In the daylight he seemed even larger than she remembered. He had obviously just had a shower, because his hair was slicked back and still wet, his skin still showing faint traces of moisture. He had a towel wrapped around his hips. His body was hard and muscular, a shockingly masculine dark arrowing of hair bisecting his torso.
He was, she saw, carrying a mug of something hot, but as soon as he approached the bed she instinctively shrank back from him, clutching at the bedclothes and watching him with terrified eyes.
‘So you’re awake... Just as well since I have to leave in half an hour. I’ll drop you off on my way to the airport. I’ve brought you some tea. If you want any aspirin, there are some in the bathroom cabinet.’
He was so matter of fact, so casual... She could feel her own face starting to burn as he sat down on the edge of the bed and it depressed beneath his weight.
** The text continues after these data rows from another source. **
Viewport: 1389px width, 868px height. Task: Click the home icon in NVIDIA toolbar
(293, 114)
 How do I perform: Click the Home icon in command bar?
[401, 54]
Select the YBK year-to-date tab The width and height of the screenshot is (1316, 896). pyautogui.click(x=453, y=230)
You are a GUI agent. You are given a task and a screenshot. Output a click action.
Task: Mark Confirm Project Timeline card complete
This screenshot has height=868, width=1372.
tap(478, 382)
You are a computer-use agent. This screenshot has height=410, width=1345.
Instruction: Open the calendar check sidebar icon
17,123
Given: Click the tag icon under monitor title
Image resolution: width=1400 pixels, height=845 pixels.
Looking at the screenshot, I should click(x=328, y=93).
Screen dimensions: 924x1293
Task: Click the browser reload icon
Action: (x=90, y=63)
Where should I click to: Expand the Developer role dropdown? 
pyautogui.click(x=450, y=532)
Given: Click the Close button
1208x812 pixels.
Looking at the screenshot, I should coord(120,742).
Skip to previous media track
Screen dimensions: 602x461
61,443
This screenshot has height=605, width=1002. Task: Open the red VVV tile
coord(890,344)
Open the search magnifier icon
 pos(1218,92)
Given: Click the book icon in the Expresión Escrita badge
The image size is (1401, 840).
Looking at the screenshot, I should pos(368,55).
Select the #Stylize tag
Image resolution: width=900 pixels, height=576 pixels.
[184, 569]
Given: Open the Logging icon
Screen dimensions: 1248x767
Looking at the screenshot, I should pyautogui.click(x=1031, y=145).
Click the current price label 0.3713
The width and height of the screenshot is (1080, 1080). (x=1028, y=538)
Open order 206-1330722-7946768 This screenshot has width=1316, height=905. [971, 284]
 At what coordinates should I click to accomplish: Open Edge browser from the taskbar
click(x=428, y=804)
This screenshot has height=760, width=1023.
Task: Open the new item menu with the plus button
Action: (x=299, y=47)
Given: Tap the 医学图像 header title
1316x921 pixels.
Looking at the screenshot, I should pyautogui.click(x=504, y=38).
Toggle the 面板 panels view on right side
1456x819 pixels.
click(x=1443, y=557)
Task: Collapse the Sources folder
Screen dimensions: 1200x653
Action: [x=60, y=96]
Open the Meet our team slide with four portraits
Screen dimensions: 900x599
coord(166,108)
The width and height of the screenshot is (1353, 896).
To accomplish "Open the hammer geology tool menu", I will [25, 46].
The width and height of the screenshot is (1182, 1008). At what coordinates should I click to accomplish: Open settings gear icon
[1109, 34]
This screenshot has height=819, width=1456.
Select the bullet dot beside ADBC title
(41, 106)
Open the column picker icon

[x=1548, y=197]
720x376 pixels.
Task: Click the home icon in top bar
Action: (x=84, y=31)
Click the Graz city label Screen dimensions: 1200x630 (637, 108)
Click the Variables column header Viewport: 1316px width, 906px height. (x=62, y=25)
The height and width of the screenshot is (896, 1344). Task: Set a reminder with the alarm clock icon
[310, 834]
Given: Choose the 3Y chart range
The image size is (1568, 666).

She could smell the sharp lemon freshness of his soap, see the smooth sheen of his jaw where he had just shaved. His skin looked firm and tanned, the sight of his body making her tremble and then shudder as she tried not to think about last night, about how he must have—
‘If you want to be sick...’
She shook her head, biting her bottom lip in an agony of self-mortification. He was so obviously used to this sort of thing, while she...
There was a mirror on the wall opposite the bed. She caught sight of their reflections in it. No wonder he had thought she might be going to be sick, her face looked so pale, an unpleasant shade of greeny-white. She frowned, suddenly realising something, her fingers touching her bare face.
As though he realised what she was thinking, he told her drily, ‘I washed it off.’
She went from white to red and shuddered, all too conscious of everything else he must have done while she had been too drunk to be aware of it.
Revulsion rose up inside her, not just for herself but for him as well.
How could he...how could any man make love to a woman while she virtually had no awareness of what was going on? But then, men weren’t like women...men were different, dangerous, and if she was honest with herself she had encouraged him to think—to believe...
She had started to tremble. Out of the corner of her eye she saw him reaching towards her. Immediately she arched her back to avoid him, her eyes betraying her feelings.
Matt frowned. Surely the little idiot didn’t actually think he had...? He wasn’t sure whether to give her a good telling off or burst out laughing. Did she really honestly think...? He remembered how small she had felt when he’d carried her in from the car...how trustingly she had snuggled up against him. How vulnerable she had felt when he stripped off that appalling dress and then her tights, before washing her face clean of her make-up and tucking her up in his spare room. He had, in fact, treated her as matter-of-factly as though she had been one of his sisters, and now she was looking at him as though he was a potential rapist.